The firm said that Astrotech has destroyed $262 million of shareholder value and consumed "95 cents of every dollar ever entrusted to this enterprise." According to the report, the company generates $1.05 million in annualized revenue while burning nearly $14.9 million in cash annually, leaving only about four months of liquidity based on its disclosed financials.
“Astrotech is not a real company, it is a capital consumption machine disguised as the “hot theme of the moment business” that has operated continuously for over two decades without ever producing a self-funding business,” Fugazi said.
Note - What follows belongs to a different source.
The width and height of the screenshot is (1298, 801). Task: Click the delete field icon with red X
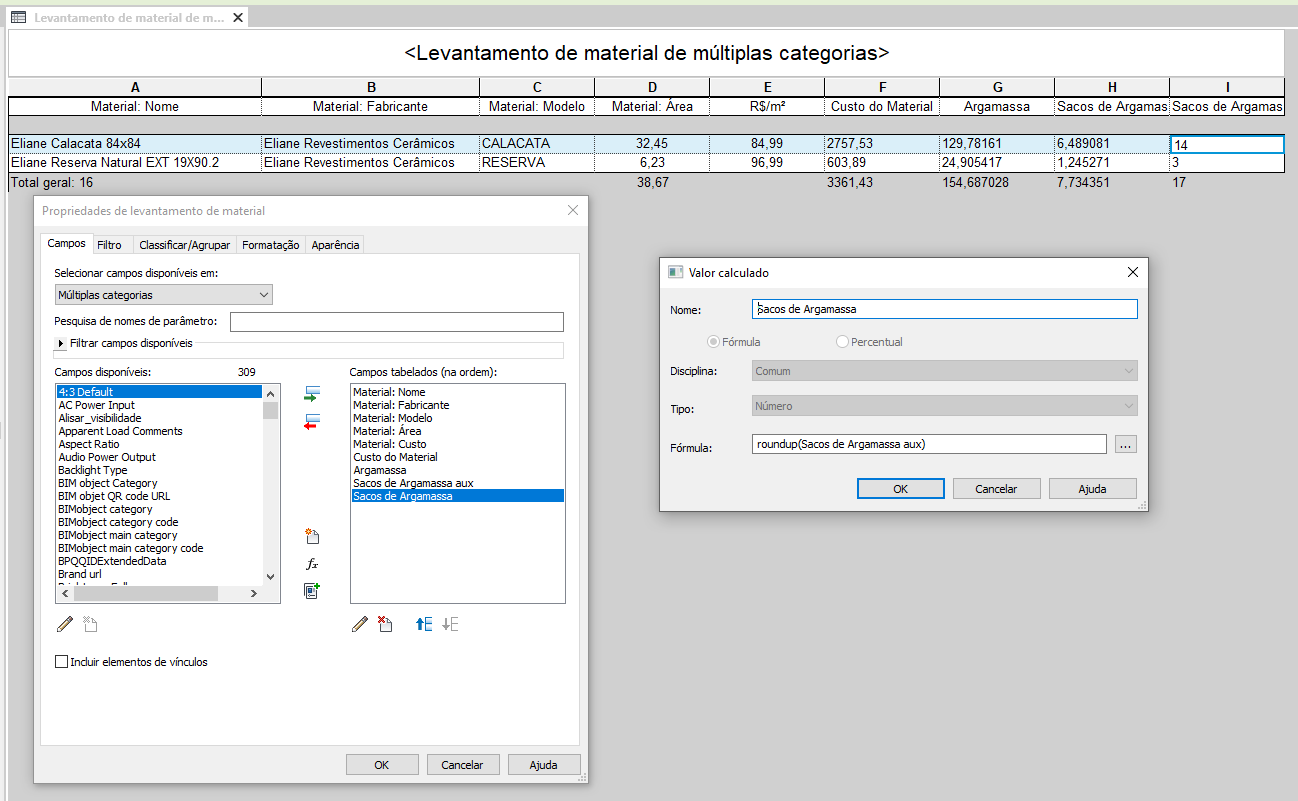click(387, 624)
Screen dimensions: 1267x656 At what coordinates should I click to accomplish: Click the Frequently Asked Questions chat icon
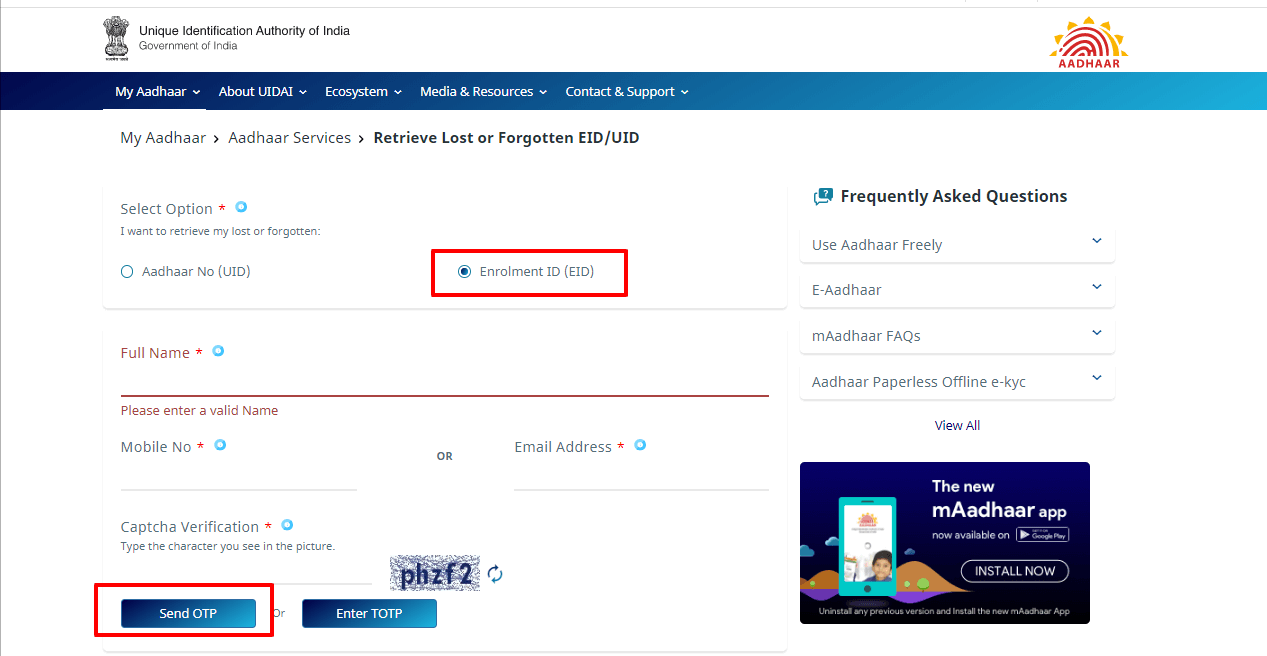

The report also flagged that Thomas Boone Pickens III simultaneously serves as CEO, CFO, Chairman and Principal Financial Officer, calling out a structure where a single executive acts as "judge, jury and executioner." The firm also pointed to disclosed consulting payments of $211,000 made to the CEO's son-in-law during the nine months ended March 31, 2026. According to the report, the amount was equivalent to nearly 30% of the company's revenue during the same period.
Fugazi further warned of a dilution overhang, noting that outstanding Series D preferred shares could convert into 8.4 million common shares, compared with 1.76 million currently outstanding.
The report also commented on Astrotech's new lunar initiative. Fugazi named the announcement as the company's "sixth pivot" since 2018, after previous pivots involving aerospace, industrial technology, COVID breath analysis, airport security and defense. Fugazi said the initiative currently has "zero customers, zero contracts, zero budget, and zero credibility left to spend."
On Stocktwits, retail sentiment for ASTC was ‘extremely bullish’ amid ‘extremely high’ message volume.

One user said, “Fugazi thinks they can apply their playbook to every stock that squeezes. This one is different because they really have ip worth millions.”
Another user said, “Wait to get surprised for good by tomorrow Thursday and Friday then again next week, this is epic!”
ASTC stock has rocketed 687% over the past year.